Assignment: In the listing below, find the line holding "This screenshot has height=400, width=762." and the line holding "Given: Expand the". Write out those two lines and all lines between, exactly, and nothing more.

*** Record set Section Begins ***

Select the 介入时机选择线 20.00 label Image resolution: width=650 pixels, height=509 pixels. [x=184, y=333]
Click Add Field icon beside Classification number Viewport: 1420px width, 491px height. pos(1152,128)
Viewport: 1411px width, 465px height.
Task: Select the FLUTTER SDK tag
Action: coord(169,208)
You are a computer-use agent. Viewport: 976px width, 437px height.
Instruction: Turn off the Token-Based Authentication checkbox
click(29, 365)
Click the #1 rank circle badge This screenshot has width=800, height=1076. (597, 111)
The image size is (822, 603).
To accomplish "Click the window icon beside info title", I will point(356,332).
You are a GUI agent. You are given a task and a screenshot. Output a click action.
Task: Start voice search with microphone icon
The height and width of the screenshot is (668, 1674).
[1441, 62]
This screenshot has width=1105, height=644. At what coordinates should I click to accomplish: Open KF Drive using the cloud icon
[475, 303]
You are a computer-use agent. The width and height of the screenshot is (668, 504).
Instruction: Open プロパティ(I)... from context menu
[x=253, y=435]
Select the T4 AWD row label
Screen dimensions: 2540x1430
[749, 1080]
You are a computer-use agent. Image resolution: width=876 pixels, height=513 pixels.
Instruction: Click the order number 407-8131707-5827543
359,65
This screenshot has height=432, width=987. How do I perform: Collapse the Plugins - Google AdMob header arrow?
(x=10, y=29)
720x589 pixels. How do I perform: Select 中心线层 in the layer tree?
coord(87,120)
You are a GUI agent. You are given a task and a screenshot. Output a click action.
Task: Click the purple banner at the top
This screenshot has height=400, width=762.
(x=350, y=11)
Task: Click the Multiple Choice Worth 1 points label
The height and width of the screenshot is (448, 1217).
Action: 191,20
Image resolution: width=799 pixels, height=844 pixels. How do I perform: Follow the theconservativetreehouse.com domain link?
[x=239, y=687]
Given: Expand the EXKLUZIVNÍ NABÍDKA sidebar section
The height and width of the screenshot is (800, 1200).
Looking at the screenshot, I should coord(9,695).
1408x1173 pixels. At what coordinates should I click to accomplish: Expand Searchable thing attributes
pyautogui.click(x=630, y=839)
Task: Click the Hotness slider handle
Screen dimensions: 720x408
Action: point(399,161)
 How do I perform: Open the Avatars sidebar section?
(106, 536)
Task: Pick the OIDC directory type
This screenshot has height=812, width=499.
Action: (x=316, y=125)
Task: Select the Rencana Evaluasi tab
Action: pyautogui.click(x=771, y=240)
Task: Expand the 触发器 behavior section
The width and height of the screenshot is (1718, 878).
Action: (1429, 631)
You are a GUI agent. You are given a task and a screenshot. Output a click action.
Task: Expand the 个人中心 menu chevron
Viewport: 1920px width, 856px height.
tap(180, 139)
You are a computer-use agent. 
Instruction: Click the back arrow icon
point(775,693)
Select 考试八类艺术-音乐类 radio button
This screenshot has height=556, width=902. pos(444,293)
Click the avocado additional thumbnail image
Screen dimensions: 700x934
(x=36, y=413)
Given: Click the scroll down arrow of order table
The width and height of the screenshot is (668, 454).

*** Record set Section Ends ***

Solution:
This screenshot has height=400, width=762.
(x=350, y=11)
Task: Click the Multiple Choice Worth 1 points label
The height and width of the screenshot is (448, 1217).
Action: 191,20
Image resolution: width=799 pixels, height=844 pixels. How do I perform: Follow the theconservativetreehouse.com domain link?
[x=239, y=687]
Given: Expand the EXKLUZIVNÍ NABÍDKA sidebar section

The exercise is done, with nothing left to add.